**Prompt A:** Reproduce everything in the collagenase review from "Systematic Reviews" down to "lacked patient-related outcomes.", word for word.
**Prompt B:**
Answer these questions using the collagenase review:
(i) In what setting are clostridial collagenase injections administered?
(ii) How many studies did Smeraglia et al (2016) include?
(iii) Of the 5 RCTs comparing collagenase with placebo, how many were included in a meta-analysis?

**Reading text:**
The following PICOTS were used to select literature to inform this review.

Patients
The relevant population of interest is individuals with Dupuytren contracture.

Interventions
The therapy being considered is a local injection of clostridial collagenase.

Comparators
The following therapies and practices are currently being used to treat Dupuytren contracture: observation and surgical therapy.

Outcomes
The general outcomes of interest are recurrence rates, improvements in functional outcomes and quality of life and treatment-related adverse events.

Timing
Short-term follow-up is up to 3 days after injections are administered; long-term follow-up to monitor for recurrence is over 1 to 5 years.

Setting
Clostridial collagenase injections are administered in an outpatient setting under local anesthetic.

Systematic Reviews
Smeraglia et al (2016) reported on the results of a systematic review of studies assessing on clostridial collagenase injections for Dupuytren contracture.4 Reviewers included 43 studies (total N=6795 patients) published from 2000 to 2015, with some overlap across studies in terms of patient populations. Mean follow-up was 15 months (range, 1-96 months). Eighteen studies reported on primary outcomes of clinical satisfaction of patients and residual contracture of less than 5°, and 9 studies reported on patient satisfaction. Reviewers noted that longer term follow-up studies were necessary given the increase in contracture recurrence and that most studies lacked patient-related outcomes.

Brazzelli et al (2015) reported on a health technology assessment that included a systematic review of clostridial collagenase use for the treatment of Dupuytren contracture.5 Reviewers included 8 RCTs, 7 nonrandomized comparative studies, and 15 observational studies (total N=7657 patients) involving collagenase and/or surgical interventions in patients with a palpable Dupuytren cord. No head-to-head RCTs comparing clostridial collagenase with surgery were identified by meta-analysis. Of the 5 RCTs comparing collagenase with placebo, three were included in a meta-analysis. In pooled analysis, the proportion of all first, first metacarpophalangeal (MCP), and first proximal interphalangeal (PIP) joints achieving clinical success favored clostridial collagenase (relative risk, 10.21; 95% confidence interval CI., 5.29 to 19.69; I2=0%; relative risk, 10.27; 95% CI, 4.88 to 21.65; I2=0%; relative risk, 6.90; 95% CI, 4.28 to 11.12; I2=0%, respectively). However, rates of local adverse events were higher in clostridial collagenase-treated patients.

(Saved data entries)

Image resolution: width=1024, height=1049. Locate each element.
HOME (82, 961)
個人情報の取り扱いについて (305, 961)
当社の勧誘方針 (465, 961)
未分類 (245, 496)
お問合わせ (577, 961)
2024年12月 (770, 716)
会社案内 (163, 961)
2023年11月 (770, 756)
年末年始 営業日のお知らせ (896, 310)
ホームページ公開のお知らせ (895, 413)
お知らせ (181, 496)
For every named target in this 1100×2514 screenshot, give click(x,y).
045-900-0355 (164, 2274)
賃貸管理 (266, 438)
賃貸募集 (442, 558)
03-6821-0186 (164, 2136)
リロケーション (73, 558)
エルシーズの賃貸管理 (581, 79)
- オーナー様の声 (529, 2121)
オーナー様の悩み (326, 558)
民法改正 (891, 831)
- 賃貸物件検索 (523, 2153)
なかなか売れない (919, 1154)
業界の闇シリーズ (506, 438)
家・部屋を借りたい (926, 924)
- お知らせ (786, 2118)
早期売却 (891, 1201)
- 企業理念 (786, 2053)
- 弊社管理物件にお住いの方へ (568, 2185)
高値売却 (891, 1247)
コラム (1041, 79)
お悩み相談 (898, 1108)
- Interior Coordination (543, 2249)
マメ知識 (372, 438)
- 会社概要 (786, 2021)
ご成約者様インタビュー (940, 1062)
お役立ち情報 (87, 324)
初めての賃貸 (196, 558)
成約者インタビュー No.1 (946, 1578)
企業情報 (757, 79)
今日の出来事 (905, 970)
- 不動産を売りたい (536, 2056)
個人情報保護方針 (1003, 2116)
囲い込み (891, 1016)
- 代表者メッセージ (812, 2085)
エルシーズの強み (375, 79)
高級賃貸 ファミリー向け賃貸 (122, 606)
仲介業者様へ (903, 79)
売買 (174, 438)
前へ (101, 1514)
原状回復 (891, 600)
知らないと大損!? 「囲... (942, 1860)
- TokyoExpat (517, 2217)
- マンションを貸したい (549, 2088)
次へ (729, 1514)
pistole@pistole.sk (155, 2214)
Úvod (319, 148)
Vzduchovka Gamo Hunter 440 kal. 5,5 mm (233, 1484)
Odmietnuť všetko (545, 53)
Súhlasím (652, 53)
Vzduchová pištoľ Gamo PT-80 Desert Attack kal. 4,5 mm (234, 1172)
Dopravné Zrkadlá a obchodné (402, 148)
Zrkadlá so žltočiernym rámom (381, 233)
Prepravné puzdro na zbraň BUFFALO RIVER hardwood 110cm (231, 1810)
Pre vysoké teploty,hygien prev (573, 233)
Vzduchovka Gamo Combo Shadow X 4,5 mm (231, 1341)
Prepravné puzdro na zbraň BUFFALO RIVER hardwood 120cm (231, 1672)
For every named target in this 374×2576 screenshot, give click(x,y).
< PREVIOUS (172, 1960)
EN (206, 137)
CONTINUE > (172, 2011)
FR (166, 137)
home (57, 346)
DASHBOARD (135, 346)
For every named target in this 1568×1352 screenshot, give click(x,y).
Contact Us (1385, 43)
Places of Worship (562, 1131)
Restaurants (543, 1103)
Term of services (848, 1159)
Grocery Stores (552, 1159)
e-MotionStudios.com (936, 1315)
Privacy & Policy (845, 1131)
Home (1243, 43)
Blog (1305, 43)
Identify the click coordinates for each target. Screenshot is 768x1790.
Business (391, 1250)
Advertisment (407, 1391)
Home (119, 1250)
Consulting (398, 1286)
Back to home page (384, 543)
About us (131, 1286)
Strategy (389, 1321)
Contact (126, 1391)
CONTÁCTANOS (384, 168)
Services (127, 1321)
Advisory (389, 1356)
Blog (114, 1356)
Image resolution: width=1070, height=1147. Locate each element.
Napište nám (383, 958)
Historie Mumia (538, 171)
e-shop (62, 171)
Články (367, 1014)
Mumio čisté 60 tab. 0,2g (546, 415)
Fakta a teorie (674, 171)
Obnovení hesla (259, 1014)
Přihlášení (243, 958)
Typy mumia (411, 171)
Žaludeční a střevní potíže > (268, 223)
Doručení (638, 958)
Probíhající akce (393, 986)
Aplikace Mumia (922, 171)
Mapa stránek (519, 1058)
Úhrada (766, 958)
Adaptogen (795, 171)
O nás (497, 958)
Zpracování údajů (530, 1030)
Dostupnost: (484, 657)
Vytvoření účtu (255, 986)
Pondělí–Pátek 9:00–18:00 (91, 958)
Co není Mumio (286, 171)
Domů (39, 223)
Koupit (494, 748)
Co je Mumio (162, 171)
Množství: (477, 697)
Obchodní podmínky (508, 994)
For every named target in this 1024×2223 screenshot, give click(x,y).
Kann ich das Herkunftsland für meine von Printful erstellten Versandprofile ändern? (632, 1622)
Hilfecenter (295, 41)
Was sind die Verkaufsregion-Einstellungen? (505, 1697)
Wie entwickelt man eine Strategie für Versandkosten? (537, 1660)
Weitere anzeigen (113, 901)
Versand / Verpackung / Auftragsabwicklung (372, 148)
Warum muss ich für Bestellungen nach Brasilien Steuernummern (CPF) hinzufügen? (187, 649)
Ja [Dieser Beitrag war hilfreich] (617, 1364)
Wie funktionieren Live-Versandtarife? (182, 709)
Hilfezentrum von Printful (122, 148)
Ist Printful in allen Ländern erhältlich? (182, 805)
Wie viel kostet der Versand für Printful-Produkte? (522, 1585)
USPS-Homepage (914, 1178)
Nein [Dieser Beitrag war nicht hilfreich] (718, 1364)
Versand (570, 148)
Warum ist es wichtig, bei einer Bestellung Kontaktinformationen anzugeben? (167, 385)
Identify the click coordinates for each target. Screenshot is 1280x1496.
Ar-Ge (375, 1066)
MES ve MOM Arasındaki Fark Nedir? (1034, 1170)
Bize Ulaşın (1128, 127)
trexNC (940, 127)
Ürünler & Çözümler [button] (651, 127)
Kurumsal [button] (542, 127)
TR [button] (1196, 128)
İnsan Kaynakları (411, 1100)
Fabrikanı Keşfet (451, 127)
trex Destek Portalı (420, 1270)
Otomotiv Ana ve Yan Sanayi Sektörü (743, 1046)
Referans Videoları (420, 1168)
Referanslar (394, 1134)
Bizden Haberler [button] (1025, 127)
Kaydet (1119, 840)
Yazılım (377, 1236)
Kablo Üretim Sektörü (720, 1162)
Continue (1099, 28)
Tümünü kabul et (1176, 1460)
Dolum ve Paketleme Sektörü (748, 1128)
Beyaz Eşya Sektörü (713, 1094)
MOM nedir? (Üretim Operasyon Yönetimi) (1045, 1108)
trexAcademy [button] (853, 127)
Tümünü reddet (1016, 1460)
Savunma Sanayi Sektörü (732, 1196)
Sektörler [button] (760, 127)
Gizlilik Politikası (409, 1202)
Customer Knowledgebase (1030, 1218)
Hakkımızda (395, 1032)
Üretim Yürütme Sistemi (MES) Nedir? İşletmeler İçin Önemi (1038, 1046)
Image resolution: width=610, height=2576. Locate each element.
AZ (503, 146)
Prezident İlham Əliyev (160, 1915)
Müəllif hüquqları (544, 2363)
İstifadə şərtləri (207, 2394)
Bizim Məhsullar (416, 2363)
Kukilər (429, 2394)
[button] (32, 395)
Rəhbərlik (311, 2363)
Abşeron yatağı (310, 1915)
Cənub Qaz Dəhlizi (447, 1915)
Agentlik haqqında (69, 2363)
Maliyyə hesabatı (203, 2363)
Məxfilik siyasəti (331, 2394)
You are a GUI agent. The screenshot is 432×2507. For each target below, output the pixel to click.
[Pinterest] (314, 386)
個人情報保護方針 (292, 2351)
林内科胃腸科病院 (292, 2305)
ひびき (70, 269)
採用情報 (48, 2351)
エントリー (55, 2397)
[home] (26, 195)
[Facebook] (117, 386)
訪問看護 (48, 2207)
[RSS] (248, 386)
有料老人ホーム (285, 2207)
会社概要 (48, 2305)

**Your response A:**
Systematic Reviews
Smeraglia et al (2016) reported on the results of a systematic review of studies assessing on clostridial collagenase injections for Dupuytren contracture.4 Reviewers included 43 studies (total N=6795 patients) published from 2000 to 2015, with some overlap across studies in terms of patient populations. Mean follow-up was 15 months (range, 1-96 months). Eighteen studies reported on primary outcomes of clinical satisfaction of patients and residual contracture of less than 5°, and 9 studies reported on patient satisfaction. Reviewers noted that longer term follow-up studies were necessary given the increase in contracture recurrence and that most studies lacked patient-related outcomes.

**Your response B:**
(i) An outpatient setting, under local anesthetic.
(ii) 43 studies.
(iii) Three.